== DIRECTIONS FOR THIS TASK ==
Update the rows below by replacing every "Instruction" with "Directive", then reproduce them in full with nothing else altered.

== INFORMATION SHOWN ==
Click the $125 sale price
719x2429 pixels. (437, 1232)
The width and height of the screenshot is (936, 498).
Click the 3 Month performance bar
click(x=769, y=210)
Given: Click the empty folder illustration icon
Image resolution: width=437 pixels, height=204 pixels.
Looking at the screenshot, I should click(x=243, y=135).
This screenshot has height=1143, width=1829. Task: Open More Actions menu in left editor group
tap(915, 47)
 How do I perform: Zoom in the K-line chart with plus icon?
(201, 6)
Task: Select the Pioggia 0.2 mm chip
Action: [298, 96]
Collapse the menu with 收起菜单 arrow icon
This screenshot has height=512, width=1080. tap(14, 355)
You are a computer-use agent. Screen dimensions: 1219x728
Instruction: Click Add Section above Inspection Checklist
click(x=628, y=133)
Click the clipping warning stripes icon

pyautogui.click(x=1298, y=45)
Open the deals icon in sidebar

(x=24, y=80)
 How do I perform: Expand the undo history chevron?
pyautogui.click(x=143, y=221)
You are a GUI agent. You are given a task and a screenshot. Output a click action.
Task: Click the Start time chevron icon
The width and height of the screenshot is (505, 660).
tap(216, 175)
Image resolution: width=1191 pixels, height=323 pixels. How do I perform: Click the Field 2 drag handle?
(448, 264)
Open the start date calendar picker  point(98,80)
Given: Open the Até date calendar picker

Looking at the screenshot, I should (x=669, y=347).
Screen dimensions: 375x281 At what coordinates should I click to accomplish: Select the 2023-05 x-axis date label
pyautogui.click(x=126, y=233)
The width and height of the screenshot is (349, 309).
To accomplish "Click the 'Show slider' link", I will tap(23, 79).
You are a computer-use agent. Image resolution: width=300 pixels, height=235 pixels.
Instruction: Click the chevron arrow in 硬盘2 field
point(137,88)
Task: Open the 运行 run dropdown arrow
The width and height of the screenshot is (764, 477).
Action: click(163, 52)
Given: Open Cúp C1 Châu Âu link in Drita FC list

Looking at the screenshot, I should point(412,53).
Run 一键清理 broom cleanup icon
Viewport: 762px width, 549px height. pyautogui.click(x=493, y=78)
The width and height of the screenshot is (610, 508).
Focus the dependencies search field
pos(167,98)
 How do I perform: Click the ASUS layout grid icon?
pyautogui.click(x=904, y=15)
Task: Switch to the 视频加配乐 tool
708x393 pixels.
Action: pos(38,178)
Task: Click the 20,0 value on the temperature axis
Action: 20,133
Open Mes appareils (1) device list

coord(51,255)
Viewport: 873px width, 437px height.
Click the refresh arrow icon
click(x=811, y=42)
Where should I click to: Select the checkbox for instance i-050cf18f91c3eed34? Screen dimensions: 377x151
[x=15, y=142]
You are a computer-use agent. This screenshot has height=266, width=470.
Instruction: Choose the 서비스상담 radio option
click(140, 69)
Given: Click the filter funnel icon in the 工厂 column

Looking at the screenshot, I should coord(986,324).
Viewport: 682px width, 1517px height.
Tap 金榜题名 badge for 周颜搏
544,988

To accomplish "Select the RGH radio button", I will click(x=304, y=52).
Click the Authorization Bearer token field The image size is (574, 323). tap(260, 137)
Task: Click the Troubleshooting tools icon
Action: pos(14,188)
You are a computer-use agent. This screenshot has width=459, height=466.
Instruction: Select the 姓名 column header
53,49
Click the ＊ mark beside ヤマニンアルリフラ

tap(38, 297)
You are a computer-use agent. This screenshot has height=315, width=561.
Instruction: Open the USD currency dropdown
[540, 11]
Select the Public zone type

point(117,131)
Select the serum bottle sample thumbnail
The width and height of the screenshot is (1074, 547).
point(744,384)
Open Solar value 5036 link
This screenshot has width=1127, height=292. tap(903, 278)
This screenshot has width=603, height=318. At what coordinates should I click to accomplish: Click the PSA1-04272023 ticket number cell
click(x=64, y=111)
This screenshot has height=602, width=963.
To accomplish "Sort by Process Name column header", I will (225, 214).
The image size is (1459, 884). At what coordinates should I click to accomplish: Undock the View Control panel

== RESULT OF THIS EXERCISE ==
Click the $125 sale price
719x2429 pixels. (437, 1232)
The width and height of the screenshot is (936, 498).
Click the 3 Month performance bar
click(x=769, y=210)
Given: Click the empty folder illustration icon
Image resolution: width=437 pixels, height=204 pixels.
Looking at the screenshot, I should click(x=243, y=135).
This screenshot has height=1143, width=1829. Task: Open More Actions menu in left editor group
tap(915, 47)
 How do I perform: Zoom in the K-line chart with plus icon?
(201, 6)
Task: Select the Pioggia 0.2 mm chip
Action: [298, 96]
Collapse the menu with 收起菜单 arrow icon
This screenshot has height=512, width=1080. tap(14, 355)
You are a computer-use agent. Screen dimensions: 1219x728
Directive: Click Add Section above Inspection Checklist
click(x=628, y=133)
Click the clipping warning stripes icon

pyautogui.click(x=1298, y=45)
Open the deals icon in sidebar

(x=24, y=80)
 How do I perform: Expand the undo history chevron?
pyautogui.click(x=143, y=221)
You are a GUI agent. You are given a task and a screenshot. Output a click action.
Task: Click the Start time chevron icon
The width and height of the screenshot is (505, 660).
tap(216, 175)
Image resolution: width=1191 pixels, height=323 pixels. How do I perform: Click the Field 2 drag handle?
(448, 264)
Open the start date calendar picker  point(98,80)
Given: Open the Até date calendar picker

Looking at the screenshot, I should (x=669, y=347).
Screen dimensions: 375x281 At what coordinates should I click to accomplish: Select the 2023-05 x-axis date label
pyautogui.click(x=126, y=233)
The width and height of the screenshot is (349, 309).
To accomplish "Click the 'Show slider' link", I will tap(23, 79).
You are a computer-use agent. Image resolution: width=300 pixels, height=235 pixels.
Directive: Click the chevron arrow in 硬盘2 field
point(137,88)
Task: Open the 运行 run dropdown arrow
The width and height of the screenshot is (764, 477).
Action: click(163, 52)
Given: Open Cúp C1 Châu Âu link in Drita FC list

Looking at the screenshot, I should point(412,53).
Run 一键清理 broom cleanup icon
Viewport: 762px width, 549px height. pyautogui.click(x=493, y=78)
The width and height of the screenshot is (610, 508).
Focus the dependencies search field
pos(167,98)
 How do I perform: Click the ASUS layout grid icon?
pyautogui.click(x=904, y=15)
Task: Switch to the 视频加配乐 tool
708x393 pixels.
Action: pos(38,178)
Task: Click the 20,0 value on the temperature axis
Action: 20,133
Open Mes appareils (1) device list

coord(51,255)
Viewport: 873px width, 437px height.
Click the refresh arrow icon
click(x=811, y=42)
Where should I click to: Select the checkbox for instance i-050cf18f91c3eed34? Screen dimensions: 377x151
[x=15, y=142]
You are a computer-use agent. This screenshot has height=266, width=470.
Directive: Choose the 서비스상담 radio option
click(140, 69)
Given: Click the filter funnel icon in the 工厂 column

Looking at the screenshot, I should coord(986,324).
Viewport: 682px width, 1517px height.
Tap 金榜题名 badge for 周颜搏
544,988

To accomplish "Select the RGH radio button", I will click(x=304, y=52).
Click the Authorization Bearer token field The image size is (574, 323). tap(260, 137)
Task: Click the Troubleshooting tools icon
Action: pos(14,188)
You are a computer-use agent. This screenshot has width=459, height=466.
Directive: Select the 姓名 column header
53,49
Click the ＊ mark beside ヤマニンアルリフラ

tap(38, 297)
You are a computer-use agent. This screenshot has height=315, width=561.
Directive: Open the USD currency dropdown
[540, 11]
Select the Public zone type

point(117,131)
Select the serum bottle sample thumbnail
The width and height of the screenshot is (1074, 547).
point(744,384)
Open Solar value 5036 link
This screenshot has width=1127, height=292. tap(903, 278)
This screenshot has width=603, height=318. At what coordinates should I click to accomplish: Click the PSA1-04272023 ticket number cell
click(x=64, y=111)
This screenshot has height=602, width=963.
To accomplish "Sort by Process Name column header", I will (225, 214).
The image size is (1459, 884). At what coordinates should I click to accomplish: Undock the View Control panel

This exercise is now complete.